Au cours de mes aventures procrasti… procastri… protrasc… Au cours de mes aventures où je glandais sciemment de grotte en grotte à la recherche de babioles inutiles, je suis tombé sur une certaine Eola. Eola m’a abordé avec la formule usuelle : « Je sais que tu es l’Elu » et ce genre de conneries auxquelles – nécessairement – je prête une oreille, c’est plus fort que moi. Bref, elle m’a dit être la servante d’une déité quelconque et que je devais lui rendre service. Moi j’ai dit que je faisais rien pour que dalle et surtout pas pour des gens qui se réclament d’un dieu. Bon, juste après, la déité en question s’est adressée à moi.
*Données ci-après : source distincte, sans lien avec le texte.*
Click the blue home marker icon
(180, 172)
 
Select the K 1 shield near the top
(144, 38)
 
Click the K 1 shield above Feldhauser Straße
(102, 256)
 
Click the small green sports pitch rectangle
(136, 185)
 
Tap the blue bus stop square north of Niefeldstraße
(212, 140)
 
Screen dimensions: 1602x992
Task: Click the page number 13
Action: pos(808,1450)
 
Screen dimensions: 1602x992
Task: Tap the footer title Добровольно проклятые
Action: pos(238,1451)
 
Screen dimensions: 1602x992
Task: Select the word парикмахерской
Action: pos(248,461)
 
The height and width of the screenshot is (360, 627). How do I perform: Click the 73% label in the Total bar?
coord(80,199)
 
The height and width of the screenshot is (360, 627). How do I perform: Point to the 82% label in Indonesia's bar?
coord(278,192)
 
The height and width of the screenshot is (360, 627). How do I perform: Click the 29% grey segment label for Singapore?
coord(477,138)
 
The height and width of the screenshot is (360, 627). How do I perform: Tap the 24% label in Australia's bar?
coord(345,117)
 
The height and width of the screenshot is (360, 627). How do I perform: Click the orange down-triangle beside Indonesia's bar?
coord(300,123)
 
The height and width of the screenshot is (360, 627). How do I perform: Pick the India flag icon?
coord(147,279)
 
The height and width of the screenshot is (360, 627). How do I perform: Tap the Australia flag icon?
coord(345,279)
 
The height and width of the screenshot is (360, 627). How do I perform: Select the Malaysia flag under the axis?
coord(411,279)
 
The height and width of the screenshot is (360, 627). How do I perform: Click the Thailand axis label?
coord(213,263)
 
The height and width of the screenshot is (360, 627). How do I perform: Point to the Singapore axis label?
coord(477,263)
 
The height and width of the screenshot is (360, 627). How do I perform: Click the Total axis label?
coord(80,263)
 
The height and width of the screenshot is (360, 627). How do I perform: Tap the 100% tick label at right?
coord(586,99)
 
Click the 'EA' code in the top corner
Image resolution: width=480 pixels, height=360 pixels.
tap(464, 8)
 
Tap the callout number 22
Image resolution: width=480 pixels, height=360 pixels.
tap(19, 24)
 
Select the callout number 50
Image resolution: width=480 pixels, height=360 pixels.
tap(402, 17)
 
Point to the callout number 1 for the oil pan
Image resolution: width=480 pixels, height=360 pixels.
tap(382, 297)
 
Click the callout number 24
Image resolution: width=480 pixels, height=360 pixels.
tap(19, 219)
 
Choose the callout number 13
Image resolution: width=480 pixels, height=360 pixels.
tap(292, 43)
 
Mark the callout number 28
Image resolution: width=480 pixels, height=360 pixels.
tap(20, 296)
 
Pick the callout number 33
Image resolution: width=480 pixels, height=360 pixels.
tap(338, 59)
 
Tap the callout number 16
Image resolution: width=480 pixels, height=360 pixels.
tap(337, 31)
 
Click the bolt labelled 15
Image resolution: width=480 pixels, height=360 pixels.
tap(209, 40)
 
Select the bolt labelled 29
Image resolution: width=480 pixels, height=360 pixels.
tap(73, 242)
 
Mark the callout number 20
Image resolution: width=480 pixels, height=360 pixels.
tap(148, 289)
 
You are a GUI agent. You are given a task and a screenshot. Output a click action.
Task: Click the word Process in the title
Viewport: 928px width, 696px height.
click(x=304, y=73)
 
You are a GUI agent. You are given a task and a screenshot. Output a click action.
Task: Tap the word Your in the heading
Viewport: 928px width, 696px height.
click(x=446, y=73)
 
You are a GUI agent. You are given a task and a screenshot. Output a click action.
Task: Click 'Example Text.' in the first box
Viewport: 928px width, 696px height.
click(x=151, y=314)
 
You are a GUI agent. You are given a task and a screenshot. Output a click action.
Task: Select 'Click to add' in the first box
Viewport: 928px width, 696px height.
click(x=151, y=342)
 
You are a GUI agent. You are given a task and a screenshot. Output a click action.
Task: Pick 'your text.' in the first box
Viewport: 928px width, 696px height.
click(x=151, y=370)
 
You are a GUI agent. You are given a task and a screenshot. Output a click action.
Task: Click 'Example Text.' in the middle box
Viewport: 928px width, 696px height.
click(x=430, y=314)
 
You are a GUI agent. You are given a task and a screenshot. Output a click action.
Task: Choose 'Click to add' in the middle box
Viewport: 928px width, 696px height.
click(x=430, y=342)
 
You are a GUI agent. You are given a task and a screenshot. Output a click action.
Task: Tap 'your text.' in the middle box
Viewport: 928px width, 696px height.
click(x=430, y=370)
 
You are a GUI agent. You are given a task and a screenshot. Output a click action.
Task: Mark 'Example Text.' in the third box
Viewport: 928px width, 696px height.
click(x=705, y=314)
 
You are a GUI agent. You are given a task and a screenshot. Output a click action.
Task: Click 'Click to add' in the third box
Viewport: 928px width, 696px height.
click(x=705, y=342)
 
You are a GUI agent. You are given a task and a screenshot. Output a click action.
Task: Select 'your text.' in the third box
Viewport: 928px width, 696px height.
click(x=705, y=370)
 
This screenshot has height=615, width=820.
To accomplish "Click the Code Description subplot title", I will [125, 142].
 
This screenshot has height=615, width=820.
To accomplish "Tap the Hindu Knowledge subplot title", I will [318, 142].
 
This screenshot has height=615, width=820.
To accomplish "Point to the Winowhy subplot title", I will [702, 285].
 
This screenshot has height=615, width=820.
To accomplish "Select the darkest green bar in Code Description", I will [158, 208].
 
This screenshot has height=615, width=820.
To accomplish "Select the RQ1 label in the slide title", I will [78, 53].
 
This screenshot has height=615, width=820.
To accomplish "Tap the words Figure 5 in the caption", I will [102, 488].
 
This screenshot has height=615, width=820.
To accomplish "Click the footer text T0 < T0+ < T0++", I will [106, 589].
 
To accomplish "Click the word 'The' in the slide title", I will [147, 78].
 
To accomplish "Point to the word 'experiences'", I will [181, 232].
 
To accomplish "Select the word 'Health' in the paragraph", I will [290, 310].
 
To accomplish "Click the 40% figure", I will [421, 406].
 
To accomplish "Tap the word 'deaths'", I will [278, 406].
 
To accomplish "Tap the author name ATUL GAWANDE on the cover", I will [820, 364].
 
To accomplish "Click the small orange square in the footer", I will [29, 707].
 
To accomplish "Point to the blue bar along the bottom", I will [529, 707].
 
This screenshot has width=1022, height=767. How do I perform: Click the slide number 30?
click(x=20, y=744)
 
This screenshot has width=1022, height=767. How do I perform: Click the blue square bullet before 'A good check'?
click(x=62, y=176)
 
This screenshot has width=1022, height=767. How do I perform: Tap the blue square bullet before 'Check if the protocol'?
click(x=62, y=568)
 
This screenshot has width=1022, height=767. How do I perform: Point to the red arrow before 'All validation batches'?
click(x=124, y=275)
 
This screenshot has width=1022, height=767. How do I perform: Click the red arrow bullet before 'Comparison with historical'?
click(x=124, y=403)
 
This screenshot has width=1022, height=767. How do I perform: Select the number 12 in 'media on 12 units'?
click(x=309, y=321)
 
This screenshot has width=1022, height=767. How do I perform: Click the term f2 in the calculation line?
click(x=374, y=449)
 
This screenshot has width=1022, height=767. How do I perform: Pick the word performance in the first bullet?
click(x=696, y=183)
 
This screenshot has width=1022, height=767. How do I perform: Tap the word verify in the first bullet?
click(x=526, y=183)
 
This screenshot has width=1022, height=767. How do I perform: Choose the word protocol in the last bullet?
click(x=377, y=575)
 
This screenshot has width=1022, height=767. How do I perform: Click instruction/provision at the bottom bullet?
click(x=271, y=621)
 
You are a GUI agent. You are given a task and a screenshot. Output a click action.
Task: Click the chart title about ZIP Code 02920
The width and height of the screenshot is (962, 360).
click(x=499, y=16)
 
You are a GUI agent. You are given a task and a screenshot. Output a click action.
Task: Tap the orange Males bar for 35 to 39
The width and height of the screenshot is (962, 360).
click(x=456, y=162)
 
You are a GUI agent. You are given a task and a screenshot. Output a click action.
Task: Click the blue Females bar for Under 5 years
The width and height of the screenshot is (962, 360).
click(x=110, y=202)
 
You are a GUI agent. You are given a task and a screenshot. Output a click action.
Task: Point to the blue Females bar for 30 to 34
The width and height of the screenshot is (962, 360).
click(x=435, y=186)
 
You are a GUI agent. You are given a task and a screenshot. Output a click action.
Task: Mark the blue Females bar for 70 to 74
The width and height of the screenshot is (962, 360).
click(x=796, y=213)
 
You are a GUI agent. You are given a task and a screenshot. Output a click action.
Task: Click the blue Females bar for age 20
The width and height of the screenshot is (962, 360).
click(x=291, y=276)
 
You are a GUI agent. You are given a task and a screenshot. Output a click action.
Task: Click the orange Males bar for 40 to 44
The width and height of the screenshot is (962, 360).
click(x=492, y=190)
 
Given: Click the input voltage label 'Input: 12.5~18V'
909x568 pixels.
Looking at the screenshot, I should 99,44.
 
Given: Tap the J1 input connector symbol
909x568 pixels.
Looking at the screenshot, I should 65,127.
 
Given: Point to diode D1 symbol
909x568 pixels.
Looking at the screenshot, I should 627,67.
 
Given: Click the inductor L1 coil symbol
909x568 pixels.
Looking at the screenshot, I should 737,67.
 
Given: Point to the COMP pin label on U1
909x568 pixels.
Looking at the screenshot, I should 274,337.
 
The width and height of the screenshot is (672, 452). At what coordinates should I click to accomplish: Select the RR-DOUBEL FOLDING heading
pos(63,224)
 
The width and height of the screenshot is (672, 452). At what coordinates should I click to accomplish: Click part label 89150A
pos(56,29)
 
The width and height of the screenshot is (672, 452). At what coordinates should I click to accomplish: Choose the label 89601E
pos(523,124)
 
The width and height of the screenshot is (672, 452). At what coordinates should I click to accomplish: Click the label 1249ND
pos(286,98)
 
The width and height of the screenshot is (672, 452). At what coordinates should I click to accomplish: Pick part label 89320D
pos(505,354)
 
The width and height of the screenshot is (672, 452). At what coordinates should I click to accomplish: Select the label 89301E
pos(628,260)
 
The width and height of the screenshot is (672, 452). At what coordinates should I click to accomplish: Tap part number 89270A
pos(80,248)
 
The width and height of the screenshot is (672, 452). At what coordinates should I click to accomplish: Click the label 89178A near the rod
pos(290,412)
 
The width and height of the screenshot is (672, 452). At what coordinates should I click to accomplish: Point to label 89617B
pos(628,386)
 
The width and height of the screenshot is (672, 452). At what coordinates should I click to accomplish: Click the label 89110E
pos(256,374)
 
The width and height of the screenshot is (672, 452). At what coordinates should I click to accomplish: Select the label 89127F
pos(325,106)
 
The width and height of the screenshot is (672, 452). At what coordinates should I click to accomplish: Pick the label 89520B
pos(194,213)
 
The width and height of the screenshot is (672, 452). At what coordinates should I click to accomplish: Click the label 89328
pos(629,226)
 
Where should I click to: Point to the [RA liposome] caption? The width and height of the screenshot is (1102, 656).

C’était une voix de femme…

Je me suis méfié, j’ai dit : « Hé ho, je suis pas venu pour un truc de nanas, j’suis un vrai bonhomme et je bute du Nordique à tour de bras ! Si c’est pour me filer une quête avec des napperons, faudra repasser !

Elle m’a dit : « Amène-moi le prêtre de Arkay à Markarth et tue-le sur mon autel ! »

J’ai dit : « Je peux pas plutôt amener le prêtre de Mara à Faillaise plutôt ?

Elle dit non.

Je me suis pas méfié, j’ai dit oui.

Je suis allé à Markath, vu le prêtre d’Arkay, je lui ai dit qu’un terrible méfait se tramait dans une grotte ; il a pas discuté parce qu’il est de notoriété publique que dans les grottes on trouve soit des squelettes soit des vampires et il m’a accompagné. Dans la grotte, Eola avait ramené des convives autour d’un banquet, j’ai trouvé ça sympa. Ils avaient tous des têtes de psychopathes bouffeurs de cadavres, mais en plus sympa que des nécromanciens, alors je me suis pas méfié non plus.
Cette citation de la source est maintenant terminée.